What fuzz did you use here Rhett?
😊😊
Tone, touch, time...excellent tips! Now, please explain why every youtube guitar guru plays the same reheated pseudo-SRV licks, always in A minor, overdriven, raking every third note?
the 3 T are the ideas janek G bassit bases alot his ideals on
What key and chord progression is being used in the backing track in, I don’t think I heard that mentioned during the video?
You can download it and it tells all the details. It's in A minor.
@@DanielSeriffMusic I did, but it’s just come down as a waveform with no details. Might be an iPad thing.

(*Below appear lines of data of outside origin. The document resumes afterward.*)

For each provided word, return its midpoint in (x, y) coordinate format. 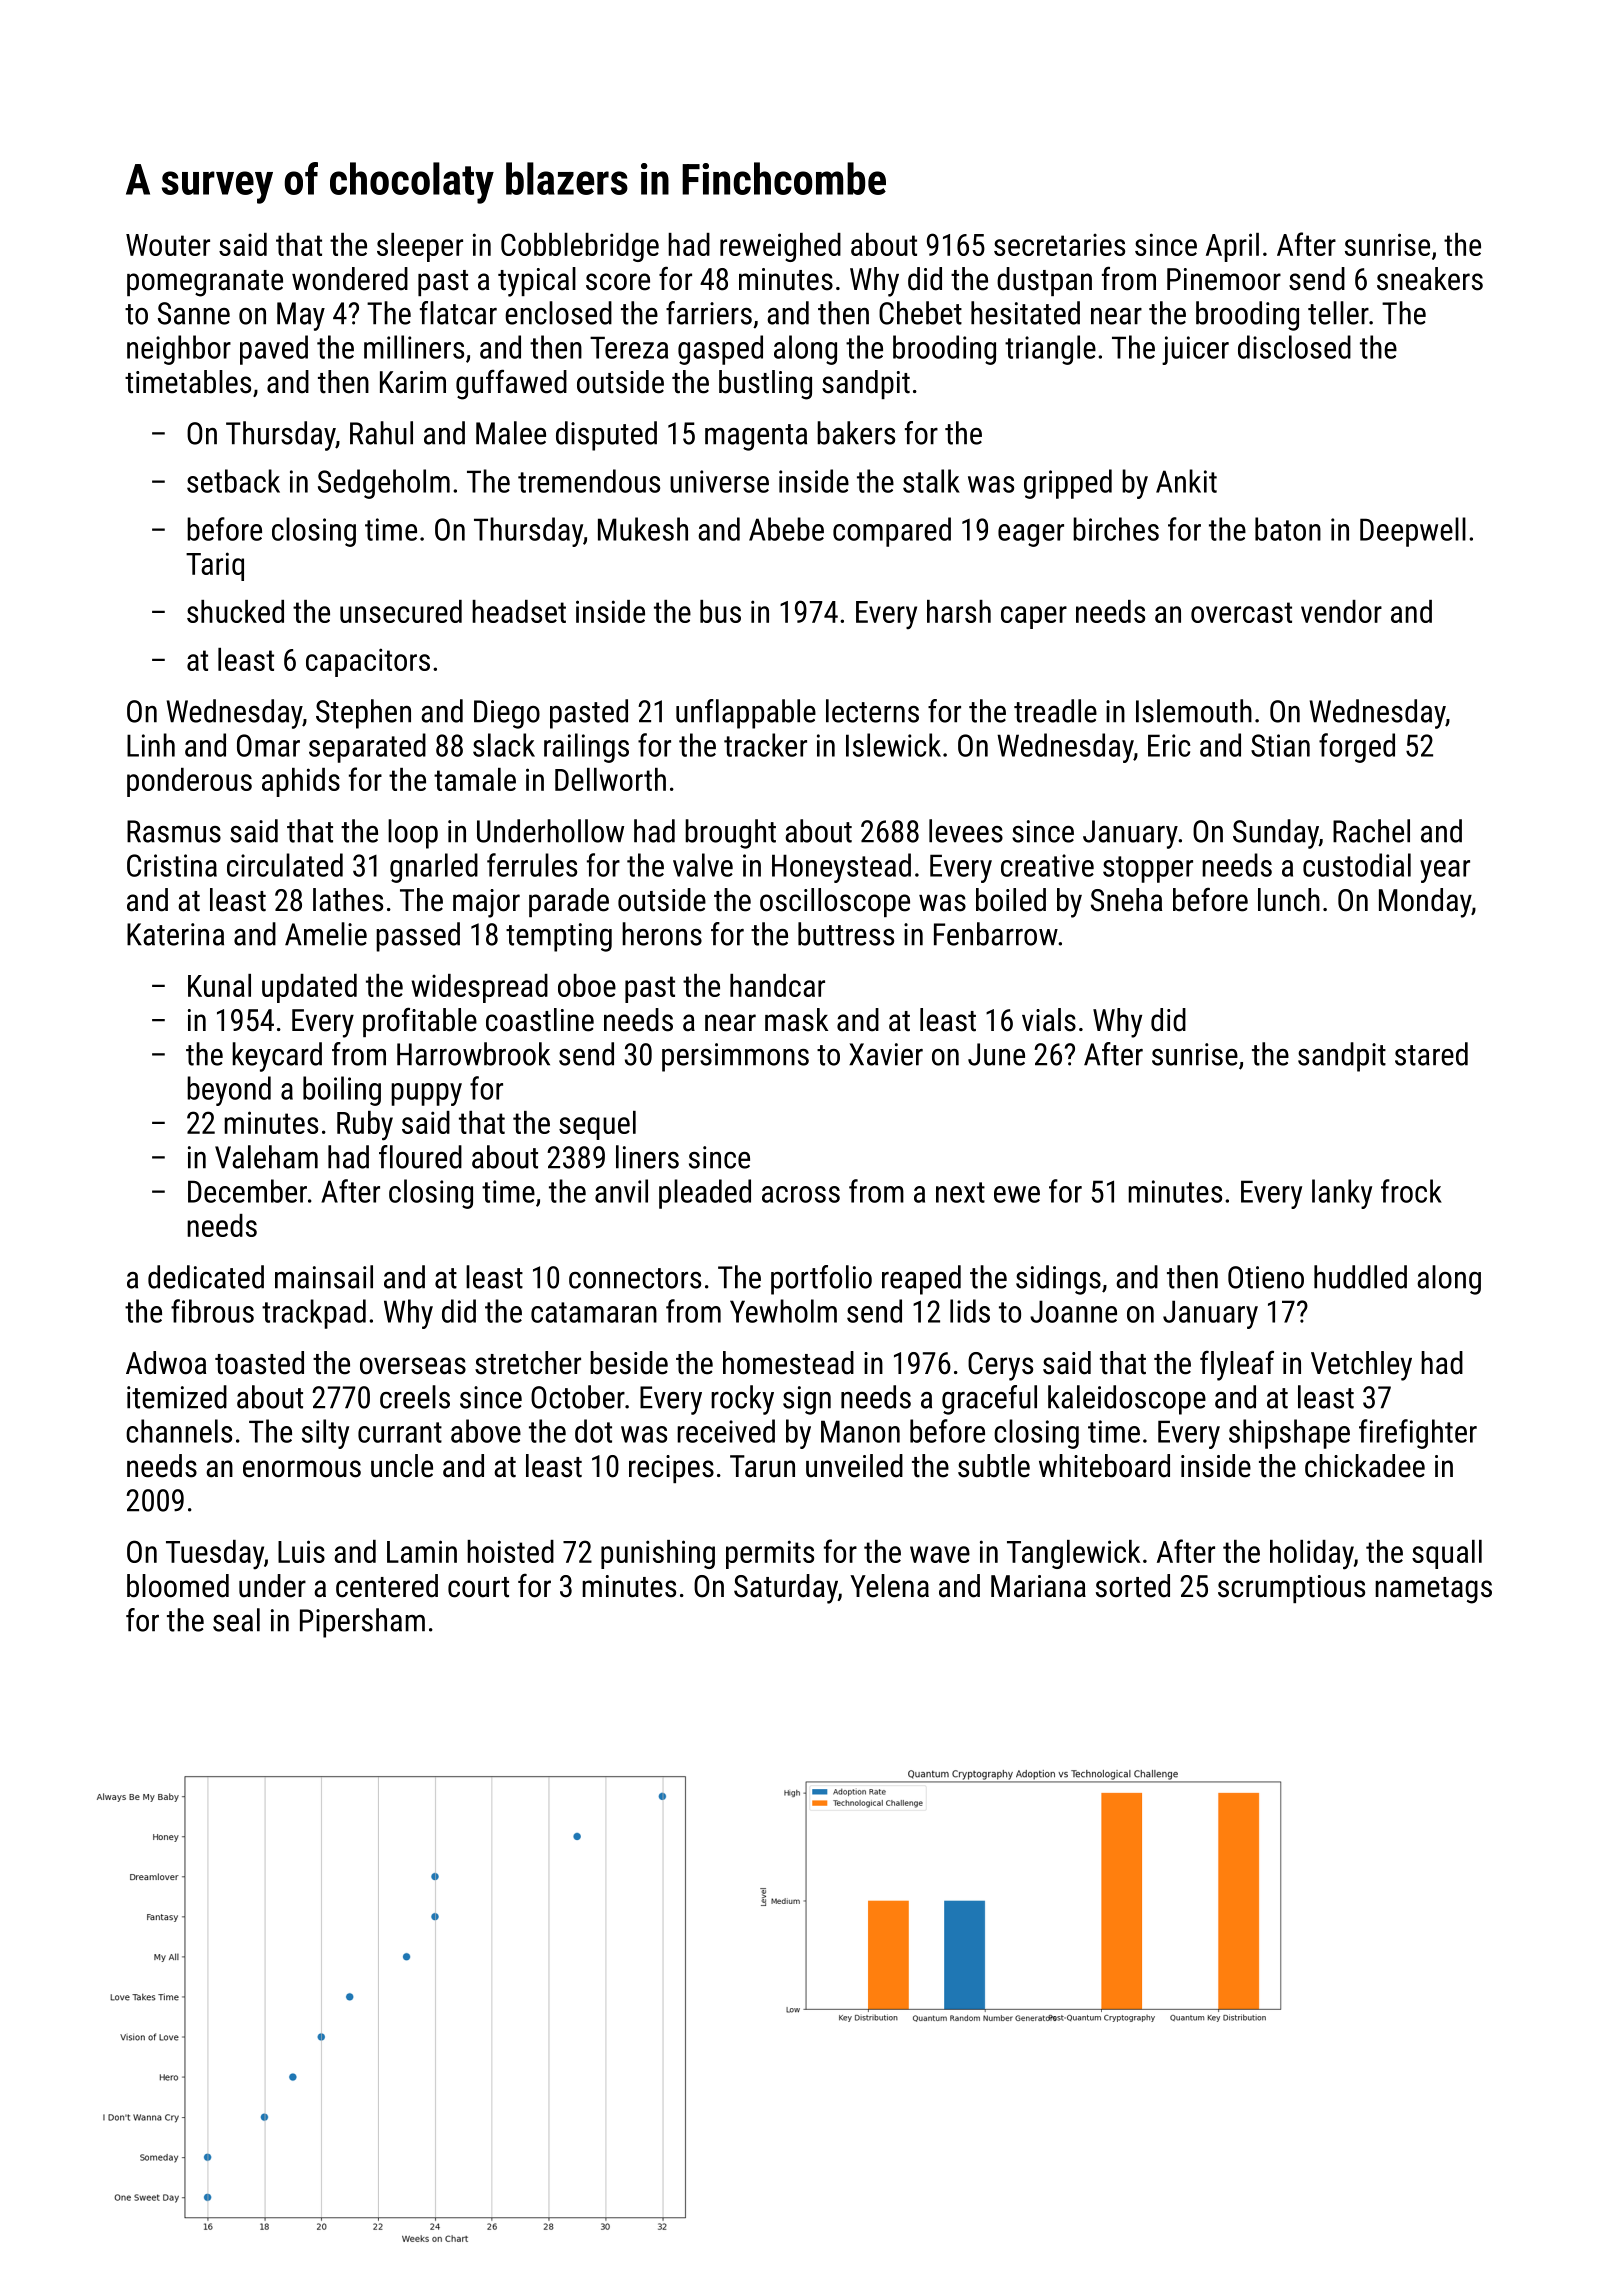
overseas (413, 1366)
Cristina (172, 865)
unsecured (401, 611)
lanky (1342, 1194)
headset (519, 611)
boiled (1011, 900)
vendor (1341, 611)
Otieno (1266, 1277)
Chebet (920, 313)
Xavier (886, 1054)
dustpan (1044, 281)
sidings (1058, 1280)
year (1445, 871)
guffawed (511, 384)
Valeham (266, 1157)
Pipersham (362, 1623)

Your three 'T's reminded me of J.J.Cale's recommendation for success: "Tone, Taste, and Tenacity". Watching this and Rick's "...like that." shorts, I'd add "Tutorials."
Rhett and I are both big JJ Cale fans.
tip to avoid overpicking: _always_ practice hooked up to an amp. Especially if you’re playing high gain
Bonus: it’s also much harder to get away with sloppy playing
Rhett, how can you not mention the guitar you are playing?
What everybody else said. Great video.
Thanks so much
素晴らしい what octave fuzz?
To be a great soloist, you've got to be a great rhythm section player. You guys get it.
There we go
stupid question but what key is this backing track in?
A minor
So videos done without Daniel Seriff are Sans Seriff?
What guitar is Rhett playing there?
Wide Sky Guitars P125c
So the 3 Ts are pretty much subdivisions of the term "feel"
Started this video at 1.5X speed on accident and I regret nothing
I’m a beginner, can U suggest how to pick a good teacher on Utube
JustinGuitar has a really well structured and comprehensive course for beginners, you should check out his channel
There are many good teachers, but the problem for beginner is that it is not possible to find a structured path to learn effective.